Lena Rosovsky, a journalist who grew up in Moscow, tells a story about Hanukkah and about us. If any of you have stories like this, I would be glad to hear them. Lena writes as follows:

“In the Soviet Union, we celebrated Hanukkah every year with doors locked and windows closed. Tasty dishes, latkes, and draniki (Russian potato pancakes). But where was the menorah and the candles? These things were not sold in the stores. Our menorah was made from potatoes. Yes, yes, this was a well-known trick in those days. During the 1980’s in Moscow, my great-grandfather Gedaliyahu would make little holes with a teaspoon in potato halves and then fill the holes with oil and wicks.

And over these candles we would sing the Hanukkah blessings.

Our improvised menorah was never placed on a window sill. And neither was it placed at the center of our living room table, but in a side room, behind a closed door. If the neighbors should drop by, they would not see it .. better that they not see our light.

This is not only a personal story. This is how Jews lived. Dear friends, I know that the heart is heavy. I know that for many experiencing stress and anxiety, it’s hard to celebrate or to be joyful.

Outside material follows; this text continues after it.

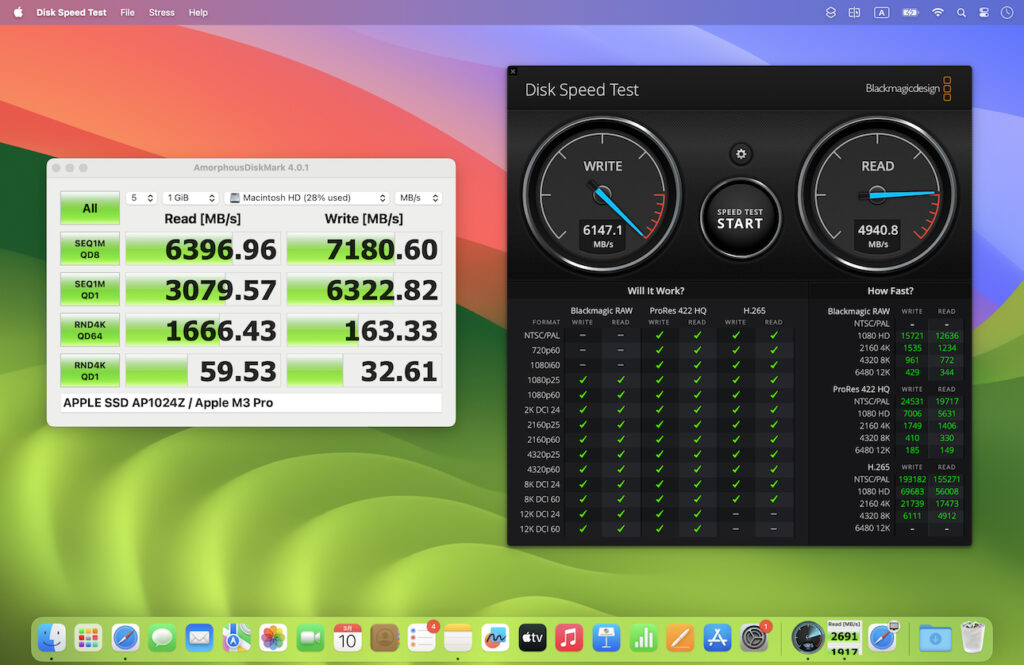Click the battery status icon in menu bar
1024x665 pixels.
pos(908,12)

Hanukkah this year is different. The heart is crushed, the nerves are raw, and the soul is in tatters. But even so I find joy in my heart. I am happy that despite everything, I am here. We are here and we don’t have to hide our menorahs.

And this Hanukkah, we see the menorah’s light everywhere, even in Gaza.

Come, let us add more light for the miracles and the wonders that occurred in those days at this time. Amen.”